Apenas he oído informes de ataques de francotiradores en la radio; parece que todos los francotiradores de la ciudad han desaparecido”, dijo Niebla con emoción en el rostro, provocando que a Song Heping le temblara de nuevo un párpado, y que aquella inquieta sensación resurgiera una vez más.
“Lao Mi, mi instinto me dice que esto no es tan sencillo…”
Desplegó el mapa y lo estudió con atención.
Su dedo se deslizó varias veces por las vías principales del Sector G antes de detenerse finalmente en un cruce.
Comprobó la división de la zona de misión.
Era el Sector I.
A poco más de un kilómetro de su posición.
“Aquí podría haber algo…”
Levantó la vista hacia Niebla.
“Por cierto, ¿con qué fuerza de ataque se ha unido hoy el General de Brigada Yue Ke al avance sobre Mosul?”
—El Mayor Lonnie va en cabeza, abriendo paso, y las tropas de la división solo avanzarán cuando se haya establecido una ruta completamente despejada —explicó Niebla.
“Informa a Lonnie de que tenga cuidado con este cruce en el Sector I.
—Se acercó a Niebla con el mapa, señalando el punto—.
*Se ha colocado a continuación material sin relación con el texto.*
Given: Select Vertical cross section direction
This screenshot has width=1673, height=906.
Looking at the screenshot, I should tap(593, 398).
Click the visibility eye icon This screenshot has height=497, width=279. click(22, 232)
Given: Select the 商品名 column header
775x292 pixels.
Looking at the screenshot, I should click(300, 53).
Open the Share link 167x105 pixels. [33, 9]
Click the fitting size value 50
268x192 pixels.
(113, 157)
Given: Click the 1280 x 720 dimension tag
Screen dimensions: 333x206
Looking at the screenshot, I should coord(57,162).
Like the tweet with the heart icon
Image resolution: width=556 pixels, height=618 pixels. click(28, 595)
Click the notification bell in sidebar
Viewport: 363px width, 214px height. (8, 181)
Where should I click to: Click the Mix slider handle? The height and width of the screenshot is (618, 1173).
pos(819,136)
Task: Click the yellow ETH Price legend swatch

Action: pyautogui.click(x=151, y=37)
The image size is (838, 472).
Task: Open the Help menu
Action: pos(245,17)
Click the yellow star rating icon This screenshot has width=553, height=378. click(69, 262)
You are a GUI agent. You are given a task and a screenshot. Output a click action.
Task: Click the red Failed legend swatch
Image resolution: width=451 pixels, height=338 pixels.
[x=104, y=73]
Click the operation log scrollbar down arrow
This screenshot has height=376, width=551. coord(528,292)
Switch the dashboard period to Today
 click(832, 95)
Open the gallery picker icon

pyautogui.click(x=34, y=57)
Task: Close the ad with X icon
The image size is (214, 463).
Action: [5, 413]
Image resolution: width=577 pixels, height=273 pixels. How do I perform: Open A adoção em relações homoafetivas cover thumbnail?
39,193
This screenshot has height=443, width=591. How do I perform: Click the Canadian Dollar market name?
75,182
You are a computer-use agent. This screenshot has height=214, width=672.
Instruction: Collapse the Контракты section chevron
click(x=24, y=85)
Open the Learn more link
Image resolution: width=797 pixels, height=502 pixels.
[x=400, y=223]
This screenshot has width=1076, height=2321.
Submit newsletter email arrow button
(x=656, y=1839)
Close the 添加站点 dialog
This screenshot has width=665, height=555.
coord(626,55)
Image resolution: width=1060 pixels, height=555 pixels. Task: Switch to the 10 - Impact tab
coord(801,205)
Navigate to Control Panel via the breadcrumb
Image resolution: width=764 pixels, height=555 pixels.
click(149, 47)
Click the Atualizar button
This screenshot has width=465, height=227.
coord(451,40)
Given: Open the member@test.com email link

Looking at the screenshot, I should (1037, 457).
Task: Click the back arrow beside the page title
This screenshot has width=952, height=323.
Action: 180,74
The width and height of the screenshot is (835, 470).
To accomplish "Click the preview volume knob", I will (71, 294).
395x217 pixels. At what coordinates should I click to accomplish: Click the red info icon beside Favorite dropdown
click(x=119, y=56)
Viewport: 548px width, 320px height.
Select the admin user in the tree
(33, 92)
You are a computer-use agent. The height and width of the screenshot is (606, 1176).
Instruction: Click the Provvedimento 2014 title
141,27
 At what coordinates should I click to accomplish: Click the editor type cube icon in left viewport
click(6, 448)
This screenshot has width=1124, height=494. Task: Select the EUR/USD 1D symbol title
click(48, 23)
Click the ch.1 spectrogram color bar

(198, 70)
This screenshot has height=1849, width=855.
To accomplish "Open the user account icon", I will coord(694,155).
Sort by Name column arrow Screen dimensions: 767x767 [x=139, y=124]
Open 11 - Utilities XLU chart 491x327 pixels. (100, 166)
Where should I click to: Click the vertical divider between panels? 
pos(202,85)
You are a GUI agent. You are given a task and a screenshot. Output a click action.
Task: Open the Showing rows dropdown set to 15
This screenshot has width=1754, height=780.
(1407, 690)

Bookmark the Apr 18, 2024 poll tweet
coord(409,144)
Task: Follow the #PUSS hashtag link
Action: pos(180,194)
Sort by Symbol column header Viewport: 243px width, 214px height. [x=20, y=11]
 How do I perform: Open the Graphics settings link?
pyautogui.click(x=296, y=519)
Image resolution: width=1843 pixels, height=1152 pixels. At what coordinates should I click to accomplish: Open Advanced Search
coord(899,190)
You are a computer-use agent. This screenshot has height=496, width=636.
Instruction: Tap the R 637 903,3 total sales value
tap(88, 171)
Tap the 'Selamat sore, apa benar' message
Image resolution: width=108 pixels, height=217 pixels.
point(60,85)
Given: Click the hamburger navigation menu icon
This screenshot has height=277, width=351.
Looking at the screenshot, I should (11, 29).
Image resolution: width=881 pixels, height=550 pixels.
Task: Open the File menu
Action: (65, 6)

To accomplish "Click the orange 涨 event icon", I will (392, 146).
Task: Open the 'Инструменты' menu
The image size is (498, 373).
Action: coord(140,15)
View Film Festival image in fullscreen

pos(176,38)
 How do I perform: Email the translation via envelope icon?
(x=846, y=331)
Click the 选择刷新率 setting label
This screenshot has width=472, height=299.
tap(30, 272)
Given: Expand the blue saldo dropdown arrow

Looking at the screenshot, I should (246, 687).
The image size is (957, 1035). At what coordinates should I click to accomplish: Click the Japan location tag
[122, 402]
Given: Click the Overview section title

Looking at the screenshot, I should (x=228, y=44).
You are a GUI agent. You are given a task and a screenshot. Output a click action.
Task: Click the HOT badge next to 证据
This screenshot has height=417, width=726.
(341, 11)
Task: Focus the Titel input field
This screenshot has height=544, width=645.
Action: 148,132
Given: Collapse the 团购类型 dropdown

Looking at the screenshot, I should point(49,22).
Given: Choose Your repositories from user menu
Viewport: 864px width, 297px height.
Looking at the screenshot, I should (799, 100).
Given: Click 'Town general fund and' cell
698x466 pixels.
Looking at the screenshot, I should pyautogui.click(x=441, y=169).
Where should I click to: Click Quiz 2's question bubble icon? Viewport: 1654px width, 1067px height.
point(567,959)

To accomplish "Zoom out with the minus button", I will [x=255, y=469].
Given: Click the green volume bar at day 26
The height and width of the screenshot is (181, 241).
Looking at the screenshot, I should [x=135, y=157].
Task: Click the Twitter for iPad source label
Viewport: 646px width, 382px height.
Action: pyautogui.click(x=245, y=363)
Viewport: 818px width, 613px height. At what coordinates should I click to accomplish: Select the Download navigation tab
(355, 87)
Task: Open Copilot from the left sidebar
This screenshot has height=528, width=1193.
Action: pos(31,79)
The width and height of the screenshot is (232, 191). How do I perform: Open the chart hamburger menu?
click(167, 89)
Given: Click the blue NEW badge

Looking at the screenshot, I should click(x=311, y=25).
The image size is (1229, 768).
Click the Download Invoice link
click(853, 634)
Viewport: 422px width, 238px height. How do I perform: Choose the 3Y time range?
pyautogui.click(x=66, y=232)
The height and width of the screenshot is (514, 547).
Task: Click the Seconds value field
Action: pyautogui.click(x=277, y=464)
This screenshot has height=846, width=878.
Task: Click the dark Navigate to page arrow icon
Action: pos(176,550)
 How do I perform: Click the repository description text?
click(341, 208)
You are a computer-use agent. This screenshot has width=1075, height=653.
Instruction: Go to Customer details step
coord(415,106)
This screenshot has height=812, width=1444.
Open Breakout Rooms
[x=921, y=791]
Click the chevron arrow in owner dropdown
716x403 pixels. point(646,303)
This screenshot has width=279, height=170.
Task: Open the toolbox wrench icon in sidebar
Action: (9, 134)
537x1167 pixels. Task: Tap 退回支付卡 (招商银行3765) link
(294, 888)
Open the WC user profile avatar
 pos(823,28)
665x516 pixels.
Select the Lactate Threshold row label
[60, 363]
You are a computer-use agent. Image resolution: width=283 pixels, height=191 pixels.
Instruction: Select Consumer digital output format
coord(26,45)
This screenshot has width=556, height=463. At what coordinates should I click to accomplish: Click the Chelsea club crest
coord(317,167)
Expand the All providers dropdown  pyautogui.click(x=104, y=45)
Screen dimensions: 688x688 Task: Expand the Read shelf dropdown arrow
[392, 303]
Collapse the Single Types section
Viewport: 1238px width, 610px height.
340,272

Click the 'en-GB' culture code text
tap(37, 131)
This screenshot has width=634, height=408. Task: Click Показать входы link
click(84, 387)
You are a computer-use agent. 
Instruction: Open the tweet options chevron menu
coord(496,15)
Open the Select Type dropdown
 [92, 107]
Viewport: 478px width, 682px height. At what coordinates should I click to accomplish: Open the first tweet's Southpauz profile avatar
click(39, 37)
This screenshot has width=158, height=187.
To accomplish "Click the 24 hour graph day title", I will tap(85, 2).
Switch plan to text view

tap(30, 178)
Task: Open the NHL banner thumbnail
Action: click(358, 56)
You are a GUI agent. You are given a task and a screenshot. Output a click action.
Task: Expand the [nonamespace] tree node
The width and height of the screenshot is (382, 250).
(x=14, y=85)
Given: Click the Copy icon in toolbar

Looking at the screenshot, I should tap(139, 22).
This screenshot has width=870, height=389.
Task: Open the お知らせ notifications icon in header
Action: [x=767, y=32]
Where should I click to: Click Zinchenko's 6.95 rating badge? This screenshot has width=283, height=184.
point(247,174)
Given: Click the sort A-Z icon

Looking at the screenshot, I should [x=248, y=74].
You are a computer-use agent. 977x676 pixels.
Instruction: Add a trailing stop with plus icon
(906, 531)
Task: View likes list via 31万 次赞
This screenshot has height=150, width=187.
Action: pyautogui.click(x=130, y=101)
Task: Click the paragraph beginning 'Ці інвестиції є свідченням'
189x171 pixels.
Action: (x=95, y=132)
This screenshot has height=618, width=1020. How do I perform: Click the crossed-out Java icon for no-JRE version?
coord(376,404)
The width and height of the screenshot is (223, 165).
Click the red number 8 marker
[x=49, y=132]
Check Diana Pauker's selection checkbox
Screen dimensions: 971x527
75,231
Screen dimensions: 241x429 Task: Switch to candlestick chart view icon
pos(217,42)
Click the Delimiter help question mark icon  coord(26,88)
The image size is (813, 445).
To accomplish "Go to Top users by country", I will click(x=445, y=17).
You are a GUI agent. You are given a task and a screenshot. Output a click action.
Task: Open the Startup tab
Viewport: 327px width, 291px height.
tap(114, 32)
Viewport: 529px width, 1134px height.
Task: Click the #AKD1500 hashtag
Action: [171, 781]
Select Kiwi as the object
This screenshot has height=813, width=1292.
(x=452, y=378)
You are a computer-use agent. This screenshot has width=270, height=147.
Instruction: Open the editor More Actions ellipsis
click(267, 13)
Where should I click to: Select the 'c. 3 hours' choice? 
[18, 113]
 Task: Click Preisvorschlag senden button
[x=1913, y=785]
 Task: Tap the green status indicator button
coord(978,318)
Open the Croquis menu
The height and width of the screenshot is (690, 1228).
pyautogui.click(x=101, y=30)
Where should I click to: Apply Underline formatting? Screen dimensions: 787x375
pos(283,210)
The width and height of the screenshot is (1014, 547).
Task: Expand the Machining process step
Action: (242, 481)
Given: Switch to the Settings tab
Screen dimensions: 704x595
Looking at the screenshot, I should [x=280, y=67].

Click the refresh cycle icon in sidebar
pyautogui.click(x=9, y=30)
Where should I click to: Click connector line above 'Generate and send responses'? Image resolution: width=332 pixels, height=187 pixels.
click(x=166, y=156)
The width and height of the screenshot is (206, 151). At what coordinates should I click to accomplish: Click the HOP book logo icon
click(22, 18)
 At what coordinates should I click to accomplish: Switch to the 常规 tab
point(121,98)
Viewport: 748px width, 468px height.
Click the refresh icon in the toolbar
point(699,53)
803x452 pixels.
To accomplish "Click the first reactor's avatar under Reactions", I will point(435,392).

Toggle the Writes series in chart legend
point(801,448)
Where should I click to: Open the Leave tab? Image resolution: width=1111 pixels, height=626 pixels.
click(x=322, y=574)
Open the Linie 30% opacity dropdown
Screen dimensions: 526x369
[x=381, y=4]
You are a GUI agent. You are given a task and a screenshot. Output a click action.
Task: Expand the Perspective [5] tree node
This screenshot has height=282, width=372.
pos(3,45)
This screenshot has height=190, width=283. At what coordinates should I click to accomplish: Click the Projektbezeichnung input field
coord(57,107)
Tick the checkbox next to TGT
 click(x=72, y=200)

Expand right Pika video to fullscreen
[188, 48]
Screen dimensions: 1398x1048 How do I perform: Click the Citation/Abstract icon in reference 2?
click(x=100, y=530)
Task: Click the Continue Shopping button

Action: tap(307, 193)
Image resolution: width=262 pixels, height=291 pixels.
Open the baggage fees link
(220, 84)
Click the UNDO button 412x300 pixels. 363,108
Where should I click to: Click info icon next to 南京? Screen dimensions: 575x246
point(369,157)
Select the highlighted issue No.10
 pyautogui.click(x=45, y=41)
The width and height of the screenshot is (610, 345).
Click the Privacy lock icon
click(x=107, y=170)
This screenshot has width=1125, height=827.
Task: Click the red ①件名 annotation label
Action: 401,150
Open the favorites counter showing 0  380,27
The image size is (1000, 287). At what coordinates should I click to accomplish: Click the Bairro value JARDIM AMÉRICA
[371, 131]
Este lugar es ideal para una emboscada.
Es una lástima que no podamos movernos ahora, si no, me encantaría ir a revisar los edificios de allí yo mismo.”
Niebla frunció el ceño al mirar el mapa y asintió: “Desde luego, es un buen lugar para una emboscada.”
Tras decir esto, transmitió inmediatamente la situación a su escuadrón y luego llamó al Mayor Lonnie por el canal.
La confianza del Mayor Lonnie en Song Heping había cambiado profoundly.
Si esta advertencia hubiera llegado dos días antes, se habría mofado de ella.
Pero ahora era diferente; a sus ojos, Song Heping era poco menos que un genio de la táctica.
“No te preocupes, tendré cuidado”, prometió él.
“¡Cuando mis tropas lleguen, quiero que registren a fondo todos los edificios de los alrededores!
¡Quiero ver si esos malditos cabrones de verdad son como ratas que pueden esconderse bajo tierra!”
Tras terminar la llamada con Niebla, el Mayor Lonnie contactó de inmediato con las tropas de Vanguardia: la Compañía A del Campamento Espada.
“Aquí Guerrero para Espada, registren los edificios alrededor del cruce en el Sector I.
Ordenaré a la Compañía D del Campamento Guerrero que se una a ustedes para hacer un barrido.
Recuerden, esa posición es propensa a las emboscadas.
Antes de entrar en el cruce, sugiero bombardear los edificios donde pueda ocultarse personal armado para garantizar la seguridad antes de proceder con el registro.”
“Espada, entendido.”
Solo una manzana separaba los Sectores G e I.
El avance del Campamento Guerrero iba sorprendentemente bien.
La resistencia que encontraban era muy esporádica.
Era como si los militantes hubieran perdido la voluntad de luchar de la noche a la mañana.